--- MATERIAL FOR THE TASK ---
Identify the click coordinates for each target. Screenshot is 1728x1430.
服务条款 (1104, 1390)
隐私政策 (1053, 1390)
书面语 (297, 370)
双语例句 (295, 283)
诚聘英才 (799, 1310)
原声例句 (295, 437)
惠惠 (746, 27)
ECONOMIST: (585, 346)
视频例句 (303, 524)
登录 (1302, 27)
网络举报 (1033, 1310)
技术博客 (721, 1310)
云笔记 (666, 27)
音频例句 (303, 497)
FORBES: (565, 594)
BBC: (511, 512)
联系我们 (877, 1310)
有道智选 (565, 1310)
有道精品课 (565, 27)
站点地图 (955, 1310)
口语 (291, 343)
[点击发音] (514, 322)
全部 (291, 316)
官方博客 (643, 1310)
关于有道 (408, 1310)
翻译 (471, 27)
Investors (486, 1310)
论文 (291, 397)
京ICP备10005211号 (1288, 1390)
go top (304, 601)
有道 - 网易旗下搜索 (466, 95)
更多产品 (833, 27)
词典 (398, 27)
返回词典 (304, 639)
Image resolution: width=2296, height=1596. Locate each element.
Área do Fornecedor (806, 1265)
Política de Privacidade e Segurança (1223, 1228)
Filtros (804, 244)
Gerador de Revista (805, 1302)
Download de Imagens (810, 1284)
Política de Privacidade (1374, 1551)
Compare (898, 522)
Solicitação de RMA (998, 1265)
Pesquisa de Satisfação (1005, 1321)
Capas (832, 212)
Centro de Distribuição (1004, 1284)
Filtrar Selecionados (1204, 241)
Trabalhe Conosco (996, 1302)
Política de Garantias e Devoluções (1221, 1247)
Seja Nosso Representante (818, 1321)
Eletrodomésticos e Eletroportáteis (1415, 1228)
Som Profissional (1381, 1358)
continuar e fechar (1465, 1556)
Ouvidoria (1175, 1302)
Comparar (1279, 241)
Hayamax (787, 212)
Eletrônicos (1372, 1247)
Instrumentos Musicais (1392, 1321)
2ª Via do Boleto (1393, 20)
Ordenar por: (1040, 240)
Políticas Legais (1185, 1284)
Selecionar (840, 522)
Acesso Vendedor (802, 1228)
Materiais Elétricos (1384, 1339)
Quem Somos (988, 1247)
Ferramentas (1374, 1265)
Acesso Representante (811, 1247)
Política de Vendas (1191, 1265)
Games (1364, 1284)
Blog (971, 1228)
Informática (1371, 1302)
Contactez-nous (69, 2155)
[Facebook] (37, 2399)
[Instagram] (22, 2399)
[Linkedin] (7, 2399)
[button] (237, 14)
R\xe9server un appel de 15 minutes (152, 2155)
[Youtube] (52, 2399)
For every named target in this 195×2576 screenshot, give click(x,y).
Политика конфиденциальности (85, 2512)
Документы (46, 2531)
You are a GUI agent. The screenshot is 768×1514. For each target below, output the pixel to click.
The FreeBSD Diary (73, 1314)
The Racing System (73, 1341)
---
▸ **TASK OBJECTIVE**:
Would you reproduce every record above exactly as it appears?

▸ **ANSWER FOR THIS EXERCISE**:
Identify the click coordinates for each target. Screenshot is 1728x1430.
服务条款 (1104, 1390)
隐私政策 (1053, 1390)
书面语 (297, 370)
双语例句 (295, 283)
诚聘英才 (799, 1310)
原声例句 (295, 437)
惠惠 (746, 27)
ECONOMIST: (585, 346)
视频例句 (303, 524)
登录 (1302, 27)
网络举报 (1033, 1310)
技术博客 (721, 1310)
云笔记 (666, 27)
音频例句 (303, 497)
FORBES: (565, 594)
BBC: (511, 512)
联系我们 (877, 1310)
有道智选 (565, 1310)
有道精品课 (565, 27)
站点地图 (955, 1310)
口语 (291, 343)
[点击发音] (514, 322)
全部 (291, 316)
官方博客 (643, 1310)
关于有道 (408, 1310)
翻译 (471, 27)
Investors (486, 1310)
论文 (291, 397)
京ICP备10005211号 (1288, 1390)
go top (304, 601)
有道 - 网易旗下搜索 (466, 95)
更多产品 (833, 27)
词典 (398, 27)
返回词典 (304, 639)
Image resolution: width=2296, height=1596. Locate each element.
Área do Fornecedor (806, 1265)
Política de Privacidade e Segurança (1223, 1228)
Filtros (804, 244)
Gerador de Revista (805, 1302)
Download de Imagens (810, 1284)
Política de Privacidade (1374, 1551)
Compare (898, 522)
Solicitação de RMA (998, 1265)
Pesquisa de Satisfação (1005, 1321)
Capas (832, 212)
Centro de Distribuição (1004, 1284)
Filtrar Selecionados (1204, 241)
Trabalhe Conosco (996, 1302)
Política de Garantias e Devoluções (1221, 1247)
Seja Nosso Representante (818, 1321)
Eletrodomésticos e Eletroportáteis (1415, 1228)
Som Profissional (1381, 1358)
continuar e fechar (1465, 1556)
Ouvidoria (1175, 1302)
Comparar (1279, 241)
Hayamax (787, 212)
Eletrônicos (1372, 1247)
Instrumentos Musicais (1392, 1321)
2ª Via do Boleto (1393, 20)
Ordenar por: (1040, 240)
Políticas Legais (1185, 1284)
Selecionar (840, 522)
Acesso Vendedor (802, 1228)
Materiais Elétricos (1384, 1339)
Quem Somos (988, 1247)
Ferramentas (1374, 1265)
Acesso Representante (811, 1247)
Política de Vendas (1191, 1265)
Games (1364, 1284)
Blog (971, 1228)
Informática (1371, 1302)
Contactez-nous (69, 2155)
[Facebook] (37, 2399)
[Instagram] (22, 2399)
[Linkedin] (7, 2399)
[button] (237, 14)
R\xe9server un appel de 15 minutes (152, 2155)
[Youtube] (52, 2399)
For every named target in this 195×2576 screenshot, give click(x,y).
Политика конфиденциальности (85, 2512)
Документы (46, 2531)
You are a GUI agent. The screenshot is 768×1514. For each target below, output the pixel to click.
The FreeBSD Diary (73, 1314)
The Racing System (73, 1341)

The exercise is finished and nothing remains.